Does workers’ comp protect my job position and benefits?
No, the Pennsylvania Worker’s Comp Act does not include any protection of your job title, employment benefits or even a job with your employer. Rather, you are entitled to wage loss checks when you are out of work for the injury or when you are in a lower paying job because of the work injury. The Workers’ Comp Act requires your employer to pay for medical bills that are related to the work injury, but does not require your employer to continue paying for your health insurance or other benefits when you are off of work for a work injury.
If you do not have one, you should ask your employer for a copy of an Employee Handbook or their policy regarding whether your specific employer voluntarily agrees to continue benefits for injured workers, and how they handle keeping any job positions open for a while. Again, employers are not required to do this, but many employers do voluntarily agree to maintain benefits or a job position for some period of time.

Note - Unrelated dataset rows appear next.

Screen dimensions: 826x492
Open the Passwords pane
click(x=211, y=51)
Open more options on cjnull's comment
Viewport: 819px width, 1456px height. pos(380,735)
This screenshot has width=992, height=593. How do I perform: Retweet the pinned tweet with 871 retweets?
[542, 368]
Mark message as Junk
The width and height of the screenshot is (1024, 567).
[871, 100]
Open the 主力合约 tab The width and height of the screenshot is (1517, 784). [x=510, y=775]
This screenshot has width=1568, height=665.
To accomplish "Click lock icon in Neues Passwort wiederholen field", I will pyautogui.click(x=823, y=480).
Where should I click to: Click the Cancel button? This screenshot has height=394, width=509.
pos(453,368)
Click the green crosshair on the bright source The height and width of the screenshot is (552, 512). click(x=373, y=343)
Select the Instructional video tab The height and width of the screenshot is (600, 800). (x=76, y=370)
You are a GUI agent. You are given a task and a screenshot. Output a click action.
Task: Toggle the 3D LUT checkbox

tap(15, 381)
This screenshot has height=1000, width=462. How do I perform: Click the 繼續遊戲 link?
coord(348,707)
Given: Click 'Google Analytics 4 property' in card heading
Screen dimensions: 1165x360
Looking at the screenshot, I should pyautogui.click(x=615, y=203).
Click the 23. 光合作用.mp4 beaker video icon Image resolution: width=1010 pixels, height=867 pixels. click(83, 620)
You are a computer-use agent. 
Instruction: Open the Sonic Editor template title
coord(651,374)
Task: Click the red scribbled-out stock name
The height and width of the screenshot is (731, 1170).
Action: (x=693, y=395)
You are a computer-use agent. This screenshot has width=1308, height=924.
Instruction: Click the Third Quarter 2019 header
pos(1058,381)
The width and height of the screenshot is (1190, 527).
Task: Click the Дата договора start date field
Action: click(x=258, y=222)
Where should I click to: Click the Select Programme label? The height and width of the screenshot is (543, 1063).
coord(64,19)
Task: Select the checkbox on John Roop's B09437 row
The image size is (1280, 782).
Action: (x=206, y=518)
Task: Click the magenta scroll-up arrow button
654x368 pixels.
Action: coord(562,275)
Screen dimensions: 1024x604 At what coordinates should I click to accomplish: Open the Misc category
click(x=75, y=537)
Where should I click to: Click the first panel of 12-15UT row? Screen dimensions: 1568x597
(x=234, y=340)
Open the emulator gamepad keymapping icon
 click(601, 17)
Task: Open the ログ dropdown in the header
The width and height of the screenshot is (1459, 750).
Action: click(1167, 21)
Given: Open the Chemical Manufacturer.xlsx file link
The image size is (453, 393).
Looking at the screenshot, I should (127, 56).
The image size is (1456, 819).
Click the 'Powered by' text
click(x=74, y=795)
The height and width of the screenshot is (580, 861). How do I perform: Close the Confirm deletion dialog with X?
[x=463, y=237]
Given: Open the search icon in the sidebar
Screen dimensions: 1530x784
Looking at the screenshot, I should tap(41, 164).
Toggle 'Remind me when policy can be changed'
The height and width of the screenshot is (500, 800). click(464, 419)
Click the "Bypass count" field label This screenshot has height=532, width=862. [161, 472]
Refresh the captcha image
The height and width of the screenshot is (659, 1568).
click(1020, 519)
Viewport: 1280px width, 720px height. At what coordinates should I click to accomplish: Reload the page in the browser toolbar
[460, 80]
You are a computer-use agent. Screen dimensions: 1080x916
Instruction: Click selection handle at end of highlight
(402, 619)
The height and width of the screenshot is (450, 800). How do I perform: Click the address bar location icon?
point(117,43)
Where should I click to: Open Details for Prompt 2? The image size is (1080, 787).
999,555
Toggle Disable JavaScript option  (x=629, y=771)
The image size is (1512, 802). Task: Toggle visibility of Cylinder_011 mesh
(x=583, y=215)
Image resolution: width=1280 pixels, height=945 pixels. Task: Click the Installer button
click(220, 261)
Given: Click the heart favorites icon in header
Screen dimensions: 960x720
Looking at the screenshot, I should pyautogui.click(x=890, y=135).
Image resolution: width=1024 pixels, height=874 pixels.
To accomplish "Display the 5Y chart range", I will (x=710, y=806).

If you want your pre-injury job position to be held open, you should talk to your employer or their Human Resources officer about FMLA (Family Medical Leave Act). The Family and Medical Leave Act of 1993 (FMLA) is a United States federal law requiring covered employers to provide employees with job-protected and unpaid leave for qualified medical and family reasons. FMLA provides certain employees with up to 12 weeks of unpaid, job-protected leave per year. It also requires that their group health benefits be maintained during the leave. If and when your employer wants to cut off your medical benefits, they should give you advance notice and offer you the opportunity to continue health insurance at your expense.
You may have rights in this regard under the COBRA law (Consolidated Omnibus Budget Reconciliation Act). COBRA is a federal law that may let you keep your employer group health plan coverage for a limited time after your employment ends or after you would otherwise lose coverage. This is called “continuation coverage.” In general, COBRA only applies to employers with 20 or more employees.